The chromatographic performance of the two Kinetex^TM reversed-phase HPLC columns with different particle sizes was compared to that of reversed-phase HPLC columns from Gemini^TM and Vydac^TM to evaluate their capability for CLP mixture separation. The optimized method was used for routine analyses as well as the MS experiments. An identical gradient, flow, and temperature were used for each of the described columns as previously described in the methods, with no further need for additional optimization. The good chromatographic separation of the CLPs allowed the use of UV detection for the determination of the major CLPs. MS was only used for unambiguous identification of the cyclic peptides. For the routine analyses, UV detection (214 nm for determination of the peptide bond, 260 nm for phenylalanine residues, and 280 nm for tryptophan residues) could be used. In Figure 1, RP-HPLC separation of the CLPs is shown.

FIGURE 1

Figure 1. RP-HPLC separations of CLPs from a moderately aged flaxseed oil sample using (A) GeminiTM C18, 3 μm column, (B) VydacTM C18, 5 μm column, (C) KinetexTM C18, 5 μm column, and (D) KinetexTM C18, 2.6 μm column and application of KinetexTM C18, 2.6 μm column for separations of CLPs from fresh flaxseed oil sample, “DM” manufacturer (E) and combined flaxseed oil samples (F). The following settings were used: 0.5 ml/min flow rate; methanol and water isocratic elution as described in the “Methods” section. Liquid–liquid extraction was used for the extraction.

The overall retention time of the peptides was lower on the Kinetex^TM and Vydac^TM columns than onthe Gemini^TM column. The Gemini^TM and Kinetex^TM C18 columns with particle diameters of 3 and 2.6 μm performed better than the columns with a particle size of 5 μm (Vydac^TM and Kinetex^TM), and separation was better for both the column and the CLP levels detected. Even though the Vydac^TM column is generally used for proteins and peptides, it seems that columns with smaller particle sizes, such as Kinetex^TM and Gemini^TM C18 columns, are more suitable for the separation of octa- and non-apeptides. Additionally, the Kinetex^TM C18 column with a particle diameter of 5 μm had a better separation, resulting in higher peaks of the CLPs compared to the Vydac^TM column.
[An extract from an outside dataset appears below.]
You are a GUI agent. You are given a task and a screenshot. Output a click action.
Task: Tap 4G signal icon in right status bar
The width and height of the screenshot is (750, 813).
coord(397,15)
For the “PB” sample using Kinetex^TM C18 columns, 7 peaks could be identified and separated, which are CLP-F, CLP-G, CLP-C, CLP-D, CLP-E, CLP-A, and CLP-M, similar to the Gemini^TM C18 column. Using the Vydac^TM C18 column, 7 peaks could also be identified. However, the separation of the pairs CLP-D and CLP-E, CLP-A, and CLP-M was not possible. The Kinetex^TM C18 column with a particle size of 2.6 μm had the best overall separation and was used for further experiments, including CLP identification with Orbitrap MS-RP HPLC. For the fresh sample, using a Kinetex^TM C18 column with a 2.6 μm particle size, up to 14 cyclolinopeptides could be detected, and 12 of them were effectively separated, CLP-F, CLP-G, CLP-C, CLP-T, CLP-I, CLP-D, CLP-P, CLP-E, CLP-N, CLP-B, CLP-O, CLP-A, CLP-L, and CLP-M. Efficient separation of CLP-A and CLP-L was not achieved.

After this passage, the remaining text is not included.